Research Grants Awarded
Use of a Panel of Mitotic Kinase Antibodies to Predict Pre-malignancy Outcomes in Human Breast Cancer
Detection, Diagnosis and Prognosis
Background. Aneuploidy is the most defining characteristic of human ductal carcinoma in-situ (DCIS) and primary invasive ductal breast cancer (IDBC). There is growing evidence that mitotic kinases (MK) over-expression precipitates the cascade of centrosome amplification, chromosomal instability, and aneuploidy, thus driving the malignant phenotype of BC. Objectives/Hypothesis . We propose that unique signatures of MK over-expression in pre-malignant lesions [dysplasia, atypical ductal hyperplasia (ADH) and DCIS] will have predictive value in determining their malignancy outcomes. On this basis, we intend to develop a panel of potent and highly specific monoclonal antibodies (MCA) for MKs [Aurora, Polo-like, and Nek (NIMA), including their phosphorylated-(active) forms]. Specific Aims . 1. To develop a panel of specific and sensitive MCA for the MKs Aurora, B, C, Polo-like 1-3, Nek (NIMA) 2 and 8, and to each of their phosphorylated -(active) forms. 2 . To systematic evaluate these MCAs in paraffin-embedded sections of human breast tissue specimens obtained from normal tissue derived from breast reductions and from breast tissue containing focal dyplasias, DCISs, and IDBCs.

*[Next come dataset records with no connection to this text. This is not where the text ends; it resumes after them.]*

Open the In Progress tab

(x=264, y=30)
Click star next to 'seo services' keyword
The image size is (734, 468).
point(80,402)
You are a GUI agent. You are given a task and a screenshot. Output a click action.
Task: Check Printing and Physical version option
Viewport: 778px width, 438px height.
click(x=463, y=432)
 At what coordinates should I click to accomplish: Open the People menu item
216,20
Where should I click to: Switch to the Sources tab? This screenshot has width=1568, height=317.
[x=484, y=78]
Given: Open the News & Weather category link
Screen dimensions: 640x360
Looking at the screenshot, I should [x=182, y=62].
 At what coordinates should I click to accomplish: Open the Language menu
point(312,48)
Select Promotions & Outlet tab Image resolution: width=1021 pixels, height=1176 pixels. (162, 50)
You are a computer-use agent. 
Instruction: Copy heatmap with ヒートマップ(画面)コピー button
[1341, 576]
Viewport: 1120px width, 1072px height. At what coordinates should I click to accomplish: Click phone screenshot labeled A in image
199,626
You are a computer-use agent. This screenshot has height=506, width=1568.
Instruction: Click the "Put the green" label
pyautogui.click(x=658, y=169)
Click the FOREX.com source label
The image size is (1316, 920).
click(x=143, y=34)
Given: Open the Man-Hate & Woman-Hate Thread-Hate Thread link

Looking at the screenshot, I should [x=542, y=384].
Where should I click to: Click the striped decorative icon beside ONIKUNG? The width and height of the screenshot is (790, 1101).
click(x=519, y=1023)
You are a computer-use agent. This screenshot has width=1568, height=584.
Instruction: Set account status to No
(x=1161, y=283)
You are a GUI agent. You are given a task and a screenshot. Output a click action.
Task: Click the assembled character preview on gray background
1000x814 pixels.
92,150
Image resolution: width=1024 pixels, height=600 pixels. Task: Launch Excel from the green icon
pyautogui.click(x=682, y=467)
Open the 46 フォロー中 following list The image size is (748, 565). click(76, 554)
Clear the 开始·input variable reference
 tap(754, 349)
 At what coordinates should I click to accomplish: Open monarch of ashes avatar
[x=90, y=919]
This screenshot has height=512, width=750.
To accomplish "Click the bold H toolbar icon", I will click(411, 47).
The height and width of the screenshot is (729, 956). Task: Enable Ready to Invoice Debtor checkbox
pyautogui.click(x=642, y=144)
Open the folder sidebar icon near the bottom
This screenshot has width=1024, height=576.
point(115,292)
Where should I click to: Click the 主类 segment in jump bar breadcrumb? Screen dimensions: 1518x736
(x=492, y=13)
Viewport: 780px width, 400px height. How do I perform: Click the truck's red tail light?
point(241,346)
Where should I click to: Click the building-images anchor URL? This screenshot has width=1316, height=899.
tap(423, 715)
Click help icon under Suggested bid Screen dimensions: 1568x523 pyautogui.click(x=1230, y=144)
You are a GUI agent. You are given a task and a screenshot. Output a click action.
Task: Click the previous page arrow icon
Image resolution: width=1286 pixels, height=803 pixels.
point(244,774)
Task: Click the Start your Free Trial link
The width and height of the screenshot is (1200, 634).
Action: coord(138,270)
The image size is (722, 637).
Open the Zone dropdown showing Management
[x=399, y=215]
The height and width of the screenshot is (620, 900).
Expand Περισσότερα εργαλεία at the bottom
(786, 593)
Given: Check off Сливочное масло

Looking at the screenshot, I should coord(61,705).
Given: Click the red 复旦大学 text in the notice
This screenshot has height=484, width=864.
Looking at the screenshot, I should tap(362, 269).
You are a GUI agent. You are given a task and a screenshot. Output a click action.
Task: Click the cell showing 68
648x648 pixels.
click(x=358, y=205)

Study Design . Two 20 amino acid sequences will be selected representing the NH 4 - and COOH-terminus of each MK selected for MCA production from the NCBI protein sequence database ( http://www.ncbi.nlm.nih.gov/ ), and assessed for suitable peptide sequences for antigen production. The peptides will be synthesized and screened by ELISA. Female Balb/c mice will be immunized with each peptide. Spleens will be removed after immunization for hybridoma production. The presence of the desired MCA will be done by ELISA, for subsequent cloning, and characterization. Paraffin serial sections from patients diagnosed with DCIS and IDBC will be stained for H&E to verify morphology, and by immunohistochemistry to assess their MK expression, both intensity and distribution. Relevance . MKs play a crucial role in the oncogenesis of BC. Of the few MK antibodies that are commercially available, some are not functional in paraffin sections of human breast tissues. Therefore, our goal is to develop a uniformly reliable panel of specific and sensitive MK MCAs for evaluating early pre-malignant stages of human IDBC. It is anticipated that the MK expression pattern in pre-malignant stages will discriminate which lesions would progress to invasive disease.
Background . A conspicuous failure in breast cancer (BC) detection is the inability to predict which atypical hyperplasias (ADH) and carcinoma in-situ (DCISs) will progress to invasive disease. Of the ~50,000 new DCISs detected yearly in American women, only 35-40% evolve into invasive BCs. Also, there remains an inability to discriminate which DCIS patients would best benefit from certain adjuvant therapies. Objectives/Hypothesis . While current human BC biomarkers are useful, their expression has been largely unreliable for assessing the ultimate fate of DCIS and the progression of even earlier pre-malignant lesions. Therefore, new molecular markers with greater predictive value are needed to improve the prognosis, and therefore, the prevention, and treatment of BC pre-malignancy. Aneuploidy is the most distinctive feature in human DCISs and invasive ductal BCs. Our strategy is to develop a panel of mitotic kinase (MK) antibodies to determine which pre-malignant lesions will evolve into invasive BC by distinguishing unique patterns and intensities of expression in breast tissue biopsy sections. MKs play a major role in cell division and, when over-expressed, in the generation of aneuploidy in BC pre-malignancy. Specific Aims . We propose: 1. To develop a panel of specific and sensitive MK [Aurora, Polo-like, and Nek (NIMA)] antibodies, both native and phosphorylated (active) forms. 2 . To systematically evaluate the MK expression in paraffin-embedded tissue sections of normal human breast reductions, and breast containing focal dyplasias including ADH, and different histopathologic classified DCISs, that will be compared to invasive ductal BCs. Study design . Highly specific and reactive antibodies will be prepared against all of the MKs [Aurora, Polo-like, and Nek (NIMA)]. Initially, a total of 16 MK antibodies will be prepared. A further goal is to use these antibodies for Western blot analyses to quantitate MK expression in micro-dissected pre-malignancies. Potential Outcomes and Benefits . This novel approach will establish a relationship between MK over-expression and early human BC pre-malignant stages. We anticipate that the combined emergent MK expression patterns will have predictive power for BC pre-malignancy outcomes. An obvious benefit of these studies is the reduction of unnecessary surgical interventions in women when DCISs are initially diagnosed.